Progress For Those With Disabilities In Culture, Sports
By 2008, technological changes set the stage for a once-unimaginable debate about the role of the handicapped in sports, as an international court weighed and rejected arguments that a South African runner, double-amputee Oscar Pistorius, enjoyed unfair advantages over able-bodied runners because he competed on prosthetic “blades” more powerful than human legs. The court ruled Pistorius was eligible to compete for a place on his country’s 2008 Olympic team, although he ultimately failed to meet the Olympic qualifying time.
The simple use of the disability label can become a contentious matter, because some members of specific populations, such as the deaf or hard of hearing, may regard themselves as physically different, but not at all impaired.
Disability And The Law
For legal purposes, the ADA describes disability generally as “a physical or mental impairment that substantially limits a major life activity.” The law prohibits disability discrimination on a number of fronts, such as biased hiring and promotion decisions or failing to take reasonable steps to accommodate special needs of disabled workers. The act also mandates that public buildings and places such as restaurants, hotels, shops and service businesses must be built to be accessible to people with physical impairments. Many existing buildings had to be retrofitted, although the law limited those changes to measures that were “readily achievable,” a standard that varied depending on the resources of the business affected. For many businesses, the changes amounted to fairly modest steps, such as marking handicapped parking spaces and installing curb cuts and ramps to make buildings wheelchair-accessible. Amendments to the ADA were signed into law by George W. Bush in 2008, expanding federal protections against discrimination.

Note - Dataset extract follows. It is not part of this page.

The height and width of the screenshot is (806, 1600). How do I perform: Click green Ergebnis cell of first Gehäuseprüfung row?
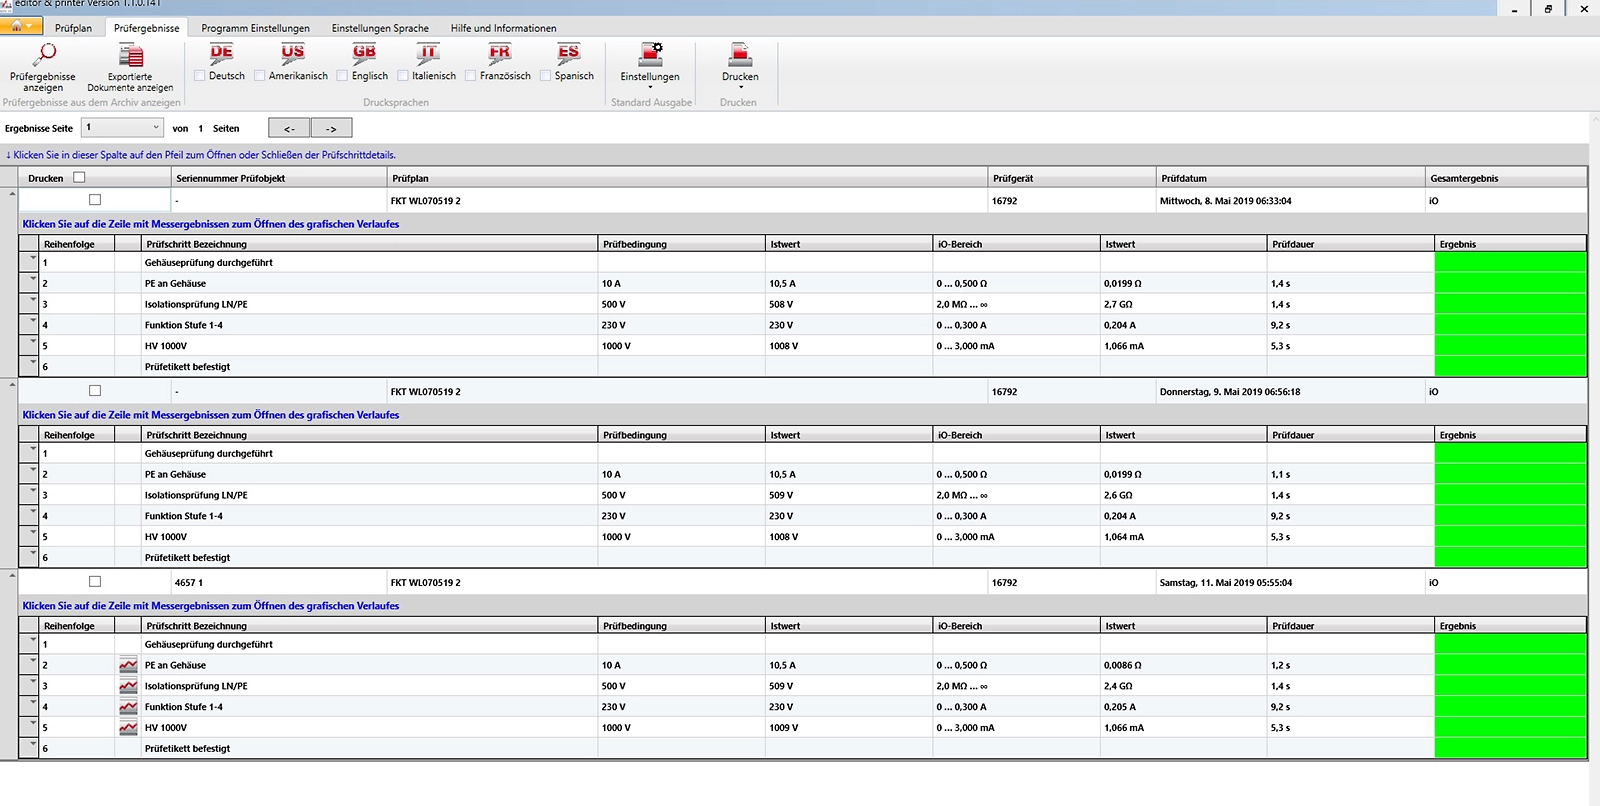point(1510,263)
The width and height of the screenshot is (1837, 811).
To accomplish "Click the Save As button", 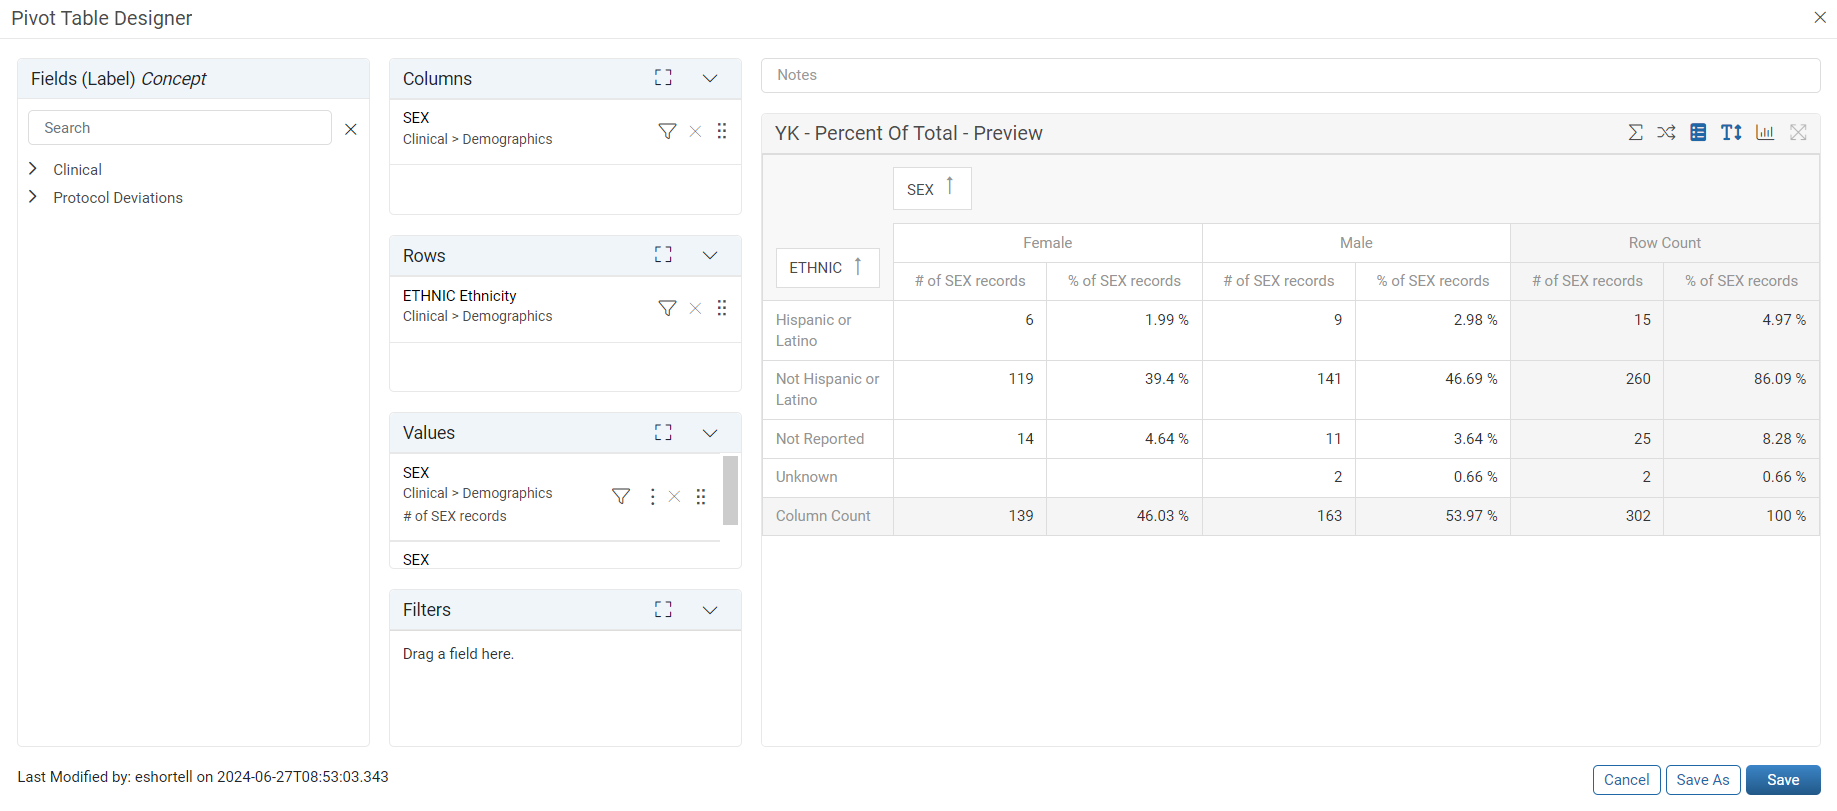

Disability discussed at YouDareToAsk.com and Dare To Ask
While the law on at least some disability issues is clear, personal rules for coping with disability in daily life can remain confusing and jumbled. Phillip Milano’s Dare To Ask column and YouDareToAsk.com open avenues for inclusive, candid discussions about disability that aren’t available through many media outlets.
Dare To Ask: Why do you call someone a ‘retard’?
When a Yforum visitor posted a message about people using the term “retard” to demean people with impairments, Milano contacted the executive director of the group formerly called the American Association on Mental Retardation to discuss the stigma behind the term. At its heart, the practice shows a mindset where “anyone different is [to be] the victim of ridicule and abuse,” said Doreen Croser, whose group had rebranded as the American Association on Intellectual and Developmental Disabilities.
“In certain segments it’s OK to be mean and hateful,” added Croser. “The media doesn’t help. There are lots of morning talk show folks who need to be corrected routinely, calling people retards. … Hate is in, unfortunately.”
Dare To Ask: What’s the reading process like for a deaf person?
Yforum also creates a way for ordinary people to explain life experiences to others who may never have them. When a site visitor who hears asked what reading is like for deaf people – he hears the words in his mind – a deaf reader answered that she feels words in her mind. Another said she visualizes the story, and that during prayer she sometimes signed in her mind or thought the words. As a child, she dreamed in sign language, she added.
Dare To Ask: Is it OK to date someone mentally disabled?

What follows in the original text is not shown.